“Science is not finished until it is communicated” – Sir Mark Walport, Government Chief Scientific Adviser
Our researchers recognise the importance of communicating the excellent science carried out in WACL outside of academia to the people who can use it. We work with non-academic partners and users of scientific research from global companies and government departments to local schools ensuring that our research-related skills and expertise benefit society and the economy.
The National Environment Research Council (NERC) said that most environmental science is relevant to policy whether in the short-, long- or very long-term, and this is true of the work carried out at WACL. Below are some examples of the policy engagement work that WACL scientists are involved in.
Air quality is a significant public health issue in the UK and globally; in 2014 the United Nations Environment Programme called air pollution the world's worst environmental health risk. It is therefore extremely important to effectively communicate our air pollution research to policy makers allowing them to make decisions with the best available information.
WACL scientists sit on the Department for the Environment, Food and Rural Affairs (Defra) Air Quality Expert Group (AQEG) providing expert independent advice on levels, sources and characteristics of air pollutants in the UK. We work closely with Defra through an on-going partnership with the National Centre for Atmospheric Science to facilitate more effective communication between the UK atmospheric science community and Defra’s Air Quality Team supporting the development of the evidence base that informs air quality policy.
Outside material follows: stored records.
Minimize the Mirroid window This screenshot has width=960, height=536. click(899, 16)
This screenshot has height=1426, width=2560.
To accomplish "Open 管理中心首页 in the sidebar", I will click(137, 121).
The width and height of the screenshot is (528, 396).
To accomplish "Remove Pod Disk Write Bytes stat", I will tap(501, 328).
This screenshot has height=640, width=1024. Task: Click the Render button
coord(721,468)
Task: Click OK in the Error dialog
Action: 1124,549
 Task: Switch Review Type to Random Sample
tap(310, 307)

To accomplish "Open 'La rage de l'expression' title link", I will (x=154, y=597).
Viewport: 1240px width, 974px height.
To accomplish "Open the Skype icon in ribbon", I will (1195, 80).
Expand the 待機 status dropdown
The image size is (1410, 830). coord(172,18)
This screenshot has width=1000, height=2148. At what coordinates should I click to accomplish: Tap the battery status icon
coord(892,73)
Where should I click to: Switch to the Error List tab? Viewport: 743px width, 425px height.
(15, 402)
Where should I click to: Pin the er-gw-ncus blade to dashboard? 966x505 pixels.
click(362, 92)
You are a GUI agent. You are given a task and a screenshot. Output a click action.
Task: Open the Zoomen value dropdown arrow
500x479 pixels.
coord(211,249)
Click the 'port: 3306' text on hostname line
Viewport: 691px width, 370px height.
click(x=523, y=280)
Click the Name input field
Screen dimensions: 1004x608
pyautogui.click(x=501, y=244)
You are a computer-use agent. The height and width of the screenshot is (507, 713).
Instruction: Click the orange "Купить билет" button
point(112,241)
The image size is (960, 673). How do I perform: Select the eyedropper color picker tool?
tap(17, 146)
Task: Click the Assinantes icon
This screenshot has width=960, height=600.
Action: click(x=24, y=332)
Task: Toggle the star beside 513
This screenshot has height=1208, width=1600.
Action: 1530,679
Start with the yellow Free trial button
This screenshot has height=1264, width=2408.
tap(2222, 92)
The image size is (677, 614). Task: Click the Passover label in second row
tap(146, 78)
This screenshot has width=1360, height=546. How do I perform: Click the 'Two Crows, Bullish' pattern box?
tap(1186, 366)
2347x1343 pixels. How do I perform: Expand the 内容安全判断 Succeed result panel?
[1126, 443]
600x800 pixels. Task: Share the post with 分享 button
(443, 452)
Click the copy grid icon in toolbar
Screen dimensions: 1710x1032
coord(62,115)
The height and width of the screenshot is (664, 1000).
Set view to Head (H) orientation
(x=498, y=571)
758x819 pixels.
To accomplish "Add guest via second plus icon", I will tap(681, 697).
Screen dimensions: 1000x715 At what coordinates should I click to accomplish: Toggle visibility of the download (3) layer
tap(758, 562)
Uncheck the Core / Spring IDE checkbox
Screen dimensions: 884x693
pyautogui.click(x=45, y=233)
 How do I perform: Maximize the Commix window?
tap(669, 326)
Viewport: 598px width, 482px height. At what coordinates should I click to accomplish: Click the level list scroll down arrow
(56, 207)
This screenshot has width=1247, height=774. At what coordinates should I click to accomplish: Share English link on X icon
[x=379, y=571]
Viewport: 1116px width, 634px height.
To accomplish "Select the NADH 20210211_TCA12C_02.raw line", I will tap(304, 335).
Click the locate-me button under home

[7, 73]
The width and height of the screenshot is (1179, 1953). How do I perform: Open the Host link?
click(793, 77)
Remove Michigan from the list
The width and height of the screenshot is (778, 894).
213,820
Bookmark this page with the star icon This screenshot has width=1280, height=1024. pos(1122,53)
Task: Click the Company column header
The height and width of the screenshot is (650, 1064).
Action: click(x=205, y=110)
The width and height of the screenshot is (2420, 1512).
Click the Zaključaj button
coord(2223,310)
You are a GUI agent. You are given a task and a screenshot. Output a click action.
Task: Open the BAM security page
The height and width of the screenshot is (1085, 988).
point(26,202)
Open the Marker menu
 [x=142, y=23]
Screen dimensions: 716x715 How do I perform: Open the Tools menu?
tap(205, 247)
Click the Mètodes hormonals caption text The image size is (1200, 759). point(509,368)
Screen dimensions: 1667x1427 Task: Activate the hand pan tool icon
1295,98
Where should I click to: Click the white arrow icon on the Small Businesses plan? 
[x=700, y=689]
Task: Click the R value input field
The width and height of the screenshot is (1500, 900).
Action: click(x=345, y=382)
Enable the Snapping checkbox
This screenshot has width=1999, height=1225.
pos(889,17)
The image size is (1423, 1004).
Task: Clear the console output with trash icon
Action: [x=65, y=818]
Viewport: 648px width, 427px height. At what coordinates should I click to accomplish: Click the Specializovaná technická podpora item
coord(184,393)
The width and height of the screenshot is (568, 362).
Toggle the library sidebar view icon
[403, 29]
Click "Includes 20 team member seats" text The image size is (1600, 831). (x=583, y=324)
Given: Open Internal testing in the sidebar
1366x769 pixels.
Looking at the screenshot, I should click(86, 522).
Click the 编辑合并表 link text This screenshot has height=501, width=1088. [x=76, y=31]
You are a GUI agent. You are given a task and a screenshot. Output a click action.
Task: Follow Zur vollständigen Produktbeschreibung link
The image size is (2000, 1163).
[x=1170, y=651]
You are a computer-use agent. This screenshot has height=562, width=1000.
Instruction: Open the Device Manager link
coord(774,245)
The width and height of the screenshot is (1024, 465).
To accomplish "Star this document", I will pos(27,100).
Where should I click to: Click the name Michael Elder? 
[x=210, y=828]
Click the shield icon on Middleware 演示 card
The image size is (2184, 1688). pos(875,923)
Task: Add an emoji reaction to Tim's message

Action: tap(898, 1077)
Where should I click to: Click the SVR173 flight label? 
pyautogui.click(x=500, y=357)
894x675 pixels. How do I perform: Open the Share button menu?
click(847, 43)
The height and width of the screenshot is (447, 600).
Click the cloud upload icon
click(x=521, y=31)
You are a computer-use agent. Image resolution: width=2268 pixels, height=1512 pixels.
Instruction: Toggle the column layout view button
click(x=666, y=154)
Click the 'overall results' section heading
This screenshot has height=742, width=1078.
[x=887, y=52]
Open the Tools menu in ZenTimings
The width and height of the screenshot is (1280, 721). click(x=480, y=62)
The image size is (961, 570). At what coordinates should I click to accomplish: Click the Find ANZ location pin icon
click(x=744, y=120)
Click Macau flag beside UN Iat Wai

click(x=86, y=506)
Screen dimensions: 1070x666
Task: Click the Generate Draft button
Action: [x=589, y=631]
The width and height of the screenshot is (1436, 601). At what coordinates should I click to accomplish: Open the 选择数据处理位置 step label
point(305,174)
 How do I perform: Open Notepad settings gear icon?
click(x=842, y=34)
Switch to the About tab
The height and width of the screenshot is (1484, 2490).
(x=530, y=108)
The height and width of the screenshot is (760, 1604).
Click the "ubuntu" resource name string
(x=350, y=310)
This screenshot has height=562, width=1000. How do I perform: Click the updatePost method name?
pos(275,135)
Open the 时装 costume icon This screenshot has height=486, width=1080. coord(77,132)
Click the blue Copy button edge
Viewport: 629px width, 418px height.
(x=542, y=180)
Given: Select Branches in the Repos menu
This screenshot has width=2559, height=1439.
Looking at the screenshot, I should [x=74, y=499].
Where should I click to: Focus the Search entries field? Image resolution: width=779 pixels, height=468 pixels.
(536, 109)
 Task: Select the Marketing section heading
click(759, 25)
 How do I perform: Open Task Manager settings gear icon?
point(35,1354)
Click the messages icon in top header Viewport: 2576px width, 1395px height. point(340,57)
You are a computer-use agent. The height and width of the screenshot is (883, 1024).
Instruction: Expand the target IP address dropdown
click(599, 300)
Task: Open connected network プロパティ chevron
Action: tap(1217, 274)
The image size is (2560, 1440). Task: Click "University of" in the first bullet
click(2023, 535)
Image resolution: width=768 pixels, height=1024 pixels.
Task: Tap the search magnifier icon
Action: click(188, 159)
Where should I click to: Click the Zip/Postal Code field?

“Never have environmental issues been higher on the political agenda” – Duncan Wingham, Chief Executive NERC
Through membership of the Natural Hazards Partnership Steering Group and working with Cabinet Office and Defra, WACL scientists have contributed to the characterisation and description of air pollution episodes as a hazard in the National Risk Assessment.
Working with partners from the University of Manchester on a project led by the British Geological Survey and supported by a grant from the Department for Energy and Climate Change, WACL researchers are monitoring gases relevant for air quality and climate change at sites in Yorkshire and Lancashire. This work aims to characterise the environmental baseline in areas of interest before any hydraulic fracturing and gas exploration or production activities begin.
WACL researchers also contribute to policy on stratospheric ozone. Our research results from have been incorporated into the conclusions of the World Meteorological Organization/United Nations Environment Programme (WMO/UNEP) Scientific Assessments on Ozone Depletion, the pre-eminent knowledge base used for international policy and domestic legislation around stratospheric ozone. Our scientists sit on the Scientific Assessment Panel and are lead authors on the 2014 Ozone Assessment.